Parsimonious model benchmarks

`hydrobm.benchmarks.bm_eckhardt_baseflow`(...)	Baseflow separation using Eckhardt filter to create a mean annual baseflow signal.
`hydrobm.benchmarks.bm_adjusted_precipitation_benchmark`(...)	Calculate the adjusted precipitation benchmark model as a predictor of runoff-from-precipitation for each timestep in the whole dataframe.
`hydrobm.benchmarks.bm_adjusted_smoothed_precipitation_benchmark`(...)	Calculate the adjusted smoothed precipitation benchmark model as a predictor of runoff-from-precipitation for each timestep in the whole dataframe.

Benchmark support functions

hydrobm.benchmarks.create_bm(data, benchmark, cal_mask, precipitation='precipitation', streamflow='streamflow', optimization_method='brute_force')[source]

Helper function to call the correct benchmark model function; makes looping over benchmark models easier.

Parameters:

datapandas DataFrame: Input data containing precipitation and streamflow columns.
benchmarkstr: Benchmark model to calculate.
cal_maskpandas Series: Boolean mask for the calculation period.
precipitationstr, optional: Name of the precipitation column in the input data. Default is [‘precipitation’].
streamflowstr, optional: Name of the streamflow column in the input data. Default is [‘streamflow’].
optimization_methodstr, optional: Optimization method to create adjusted (snoothed) precipitation benchmark. Default is [‘brute_force’].

Returns:

bm_values: pandas DataSeries: Benchmark values for the given benchmark model.
qbmpandas DataFrame: Benchmark flow time series for the given benchmark model.

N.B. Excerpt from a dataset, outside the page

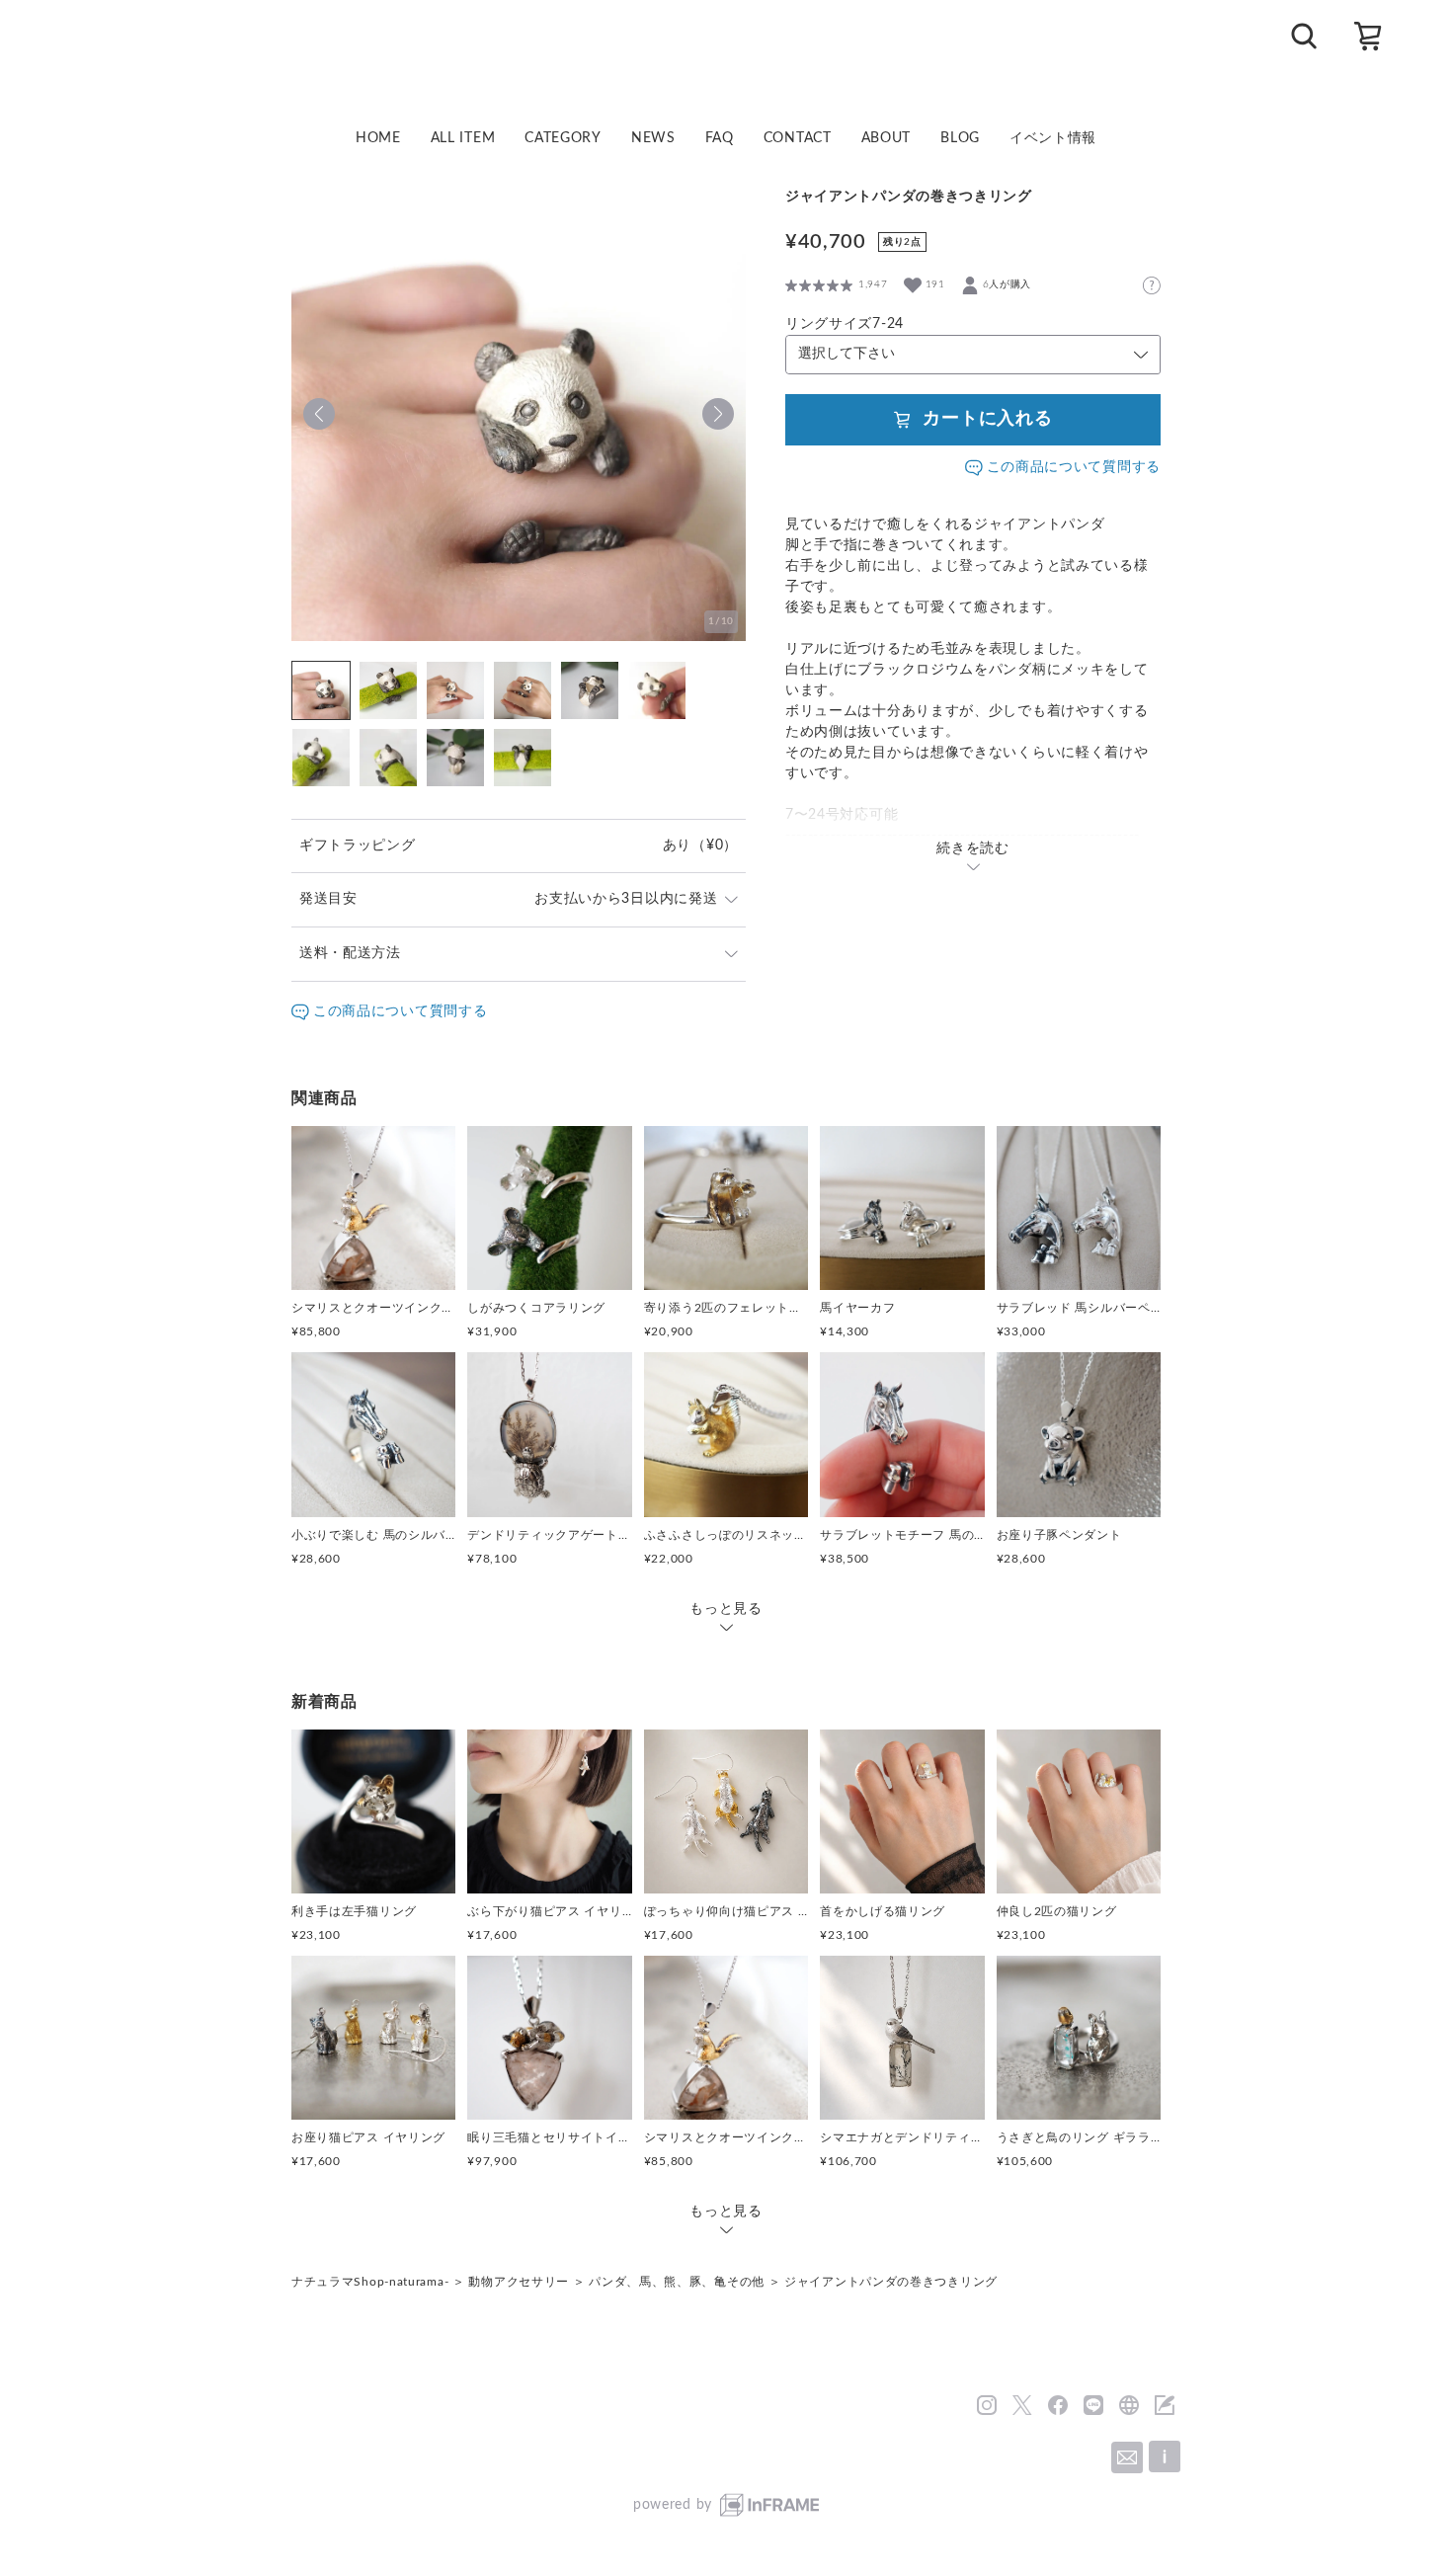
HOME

hydrobm.benchmarks.evaluate_bm(data, benchmark_flow, metric, cal_mask, val_mask=None, streamflow='streamflow', ignore_nan=True)[source]

Helper function to calculate calculation and evaluation metric scores for a given set of observations and benchmark flows.

Parameters:

datapandas DataFrame: Input data containing streamflow observation column.
benchmark_flowpandas DataFrame: Benchmark flow time series as returned by one of the benchmark model functions.
metricstr: Name of the metric to calculate. See hydrobm/metrics for a list.
cal_maskpandas Series: Boolean mask for the calculation period.
val_maskpandas Series, optional: Boolean mask for the evaluation period. Default is None (no evaluation score returned).
streamflowstr, optional: Name of the streamflow column in the input data. Default is [‘streamflow’].
ignore_nanbool, optional: Flag to consider only non-NaN values. Default is True.

Returns:

cal_score: float: Metric score for the calculation period.
val_score: float: Metric score for the evaluation period. NaN if no val_mask specified.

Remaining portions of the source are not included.